Empezando a volar en éste 2021

 Hacía mucho que no estaba por estos rumbos, y ofrezco una disculpa, la verdad es que éste segundo semestre del 2020 ha sido muy diferente y complicado de lo que esperaba. Después de casi cuatro años perdí mi empleo y tardé más de tres meses en conseguir otro, en fin, mi intención es volver aquí más seguido.

Pero vamos por partes.

A finales de julio o principios de agosto fue cuando me di cuenta que ya no tenía trabajo, un empleo en que duré casi cuatro años, en octubre los cumplía, y pude saber, con el paso de los días y en la búsqueda infructuosa de un trabajo, lo que es la desesperación en carne propia, esa sensación e ver como se te acaba el dinero con el pasar de los días, y simplemente no encuentras otra fuente de ingreso, de verdad, no se lo deseo a nadie.

Sentir esa impotencia de que no está en tus manos resolver tu presente inmediato para poder tener un futro inmediato más tranquilo, el saber que tienes mucho que aportar pero nadie interesado en que lo puedas demostrar, en fin, un día, a finales de octubre terminó esa pesadilla.

Aunque ahora me siento más tranquilo, no me siento satisfecho ni mucho menos contento, lo sé, tengo trabajo, gano dinero, dinero que puedo ingresar a la casa para que haya comida, luz, agua y todos esos servicios que el día de hoy son sumamente necesarios, y que miles de personas en la actualidad, en ésta maldita actualidad, no pueden decir lo mismo, entiendo esa desesperación y esa ansiedad. Claro que estoy agradecido, más no satisfecho, quiero más, mucho más.

Gracias a esos meses sin trabajo, tuve que parar muchos proyectos que por el momento dejé en el tintero y que me gustaría poner en acción, sin embargo, mi economía actual no lo permite. Digo, eso me pasa por ser un maldito responsable con mi familia y destinar gran parte de mi dinero a ella.

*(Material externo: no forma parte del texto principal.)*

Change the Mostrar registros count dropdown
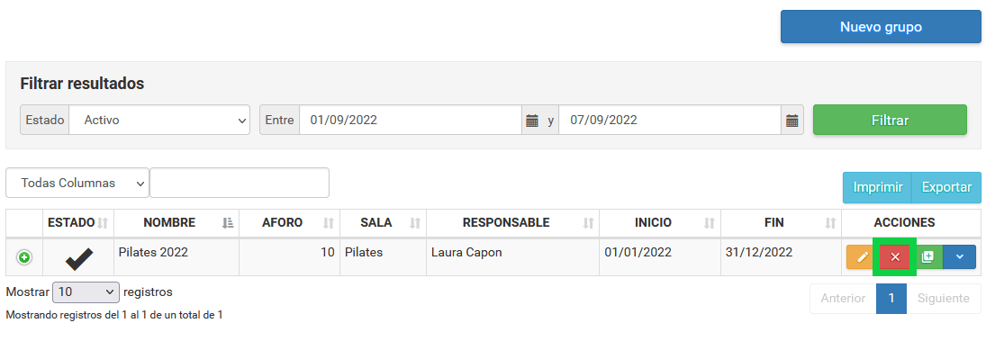 (86, 292)
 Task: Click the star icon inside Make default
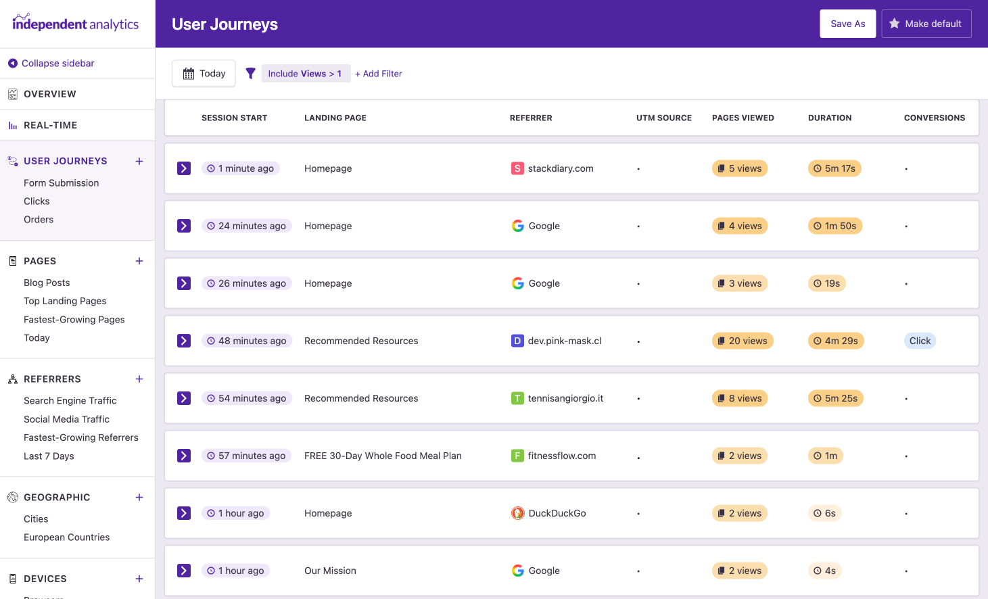coord(895,23)
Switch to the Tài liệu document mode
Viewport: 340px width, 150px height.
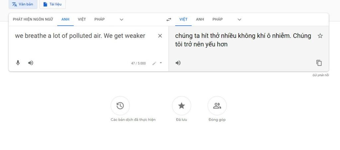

Me siento frustrado, ya que siento que no estoy dando el cien por ciento de mi, se que puedo dar más, pero no lo hago, o el entorno no me lo permite.

Otro suceso que dejará marcado éste año, éste maldito e impredecible año, fue la muerte de mi suegra, justo un día después de navidad; sin embargo, soy una persona que siempre trata de ver el lado positivo de todo lo negativo, lamento la muerte de esa señora, claro que sí, pero le agradezco lo que me hizo ver con su partida, que la vida es demasiada corta y demasiada bella como para angustiarse y estresarse por un sueldo mísero que no vale la pena, pero obvio, no voy a renunciar a mi actual trabajo, claro que no, ya no soy ese estúpido, me prepararé, tomaré cursos, estudiaré por mi cuenta si es necesario, y cuando llegue el momento, sabré que por fin obtendré lo que merezco y lo que sé que realmente valgo.

2020, un año que dentro de todo lo malo que fue, también hay cosas buenas, las lecciones aprendidas, la madurez que se puede obtener, pero sobre todo, las reflexiones que uno puede tomar de todo eso.

Así que 2020, no me queda mas que agradecer todo los golpes que me diste y que llegaron a tumbarme más nunca derrotarme.

Y tú, 2021, prepárate, ya que tu pagarás los platos rotos, y en ti curaré mis heridas y sanaré mis cicatrices.

Prepárate mundo, porque soy otro, y soy una mejor versión de mí mismo.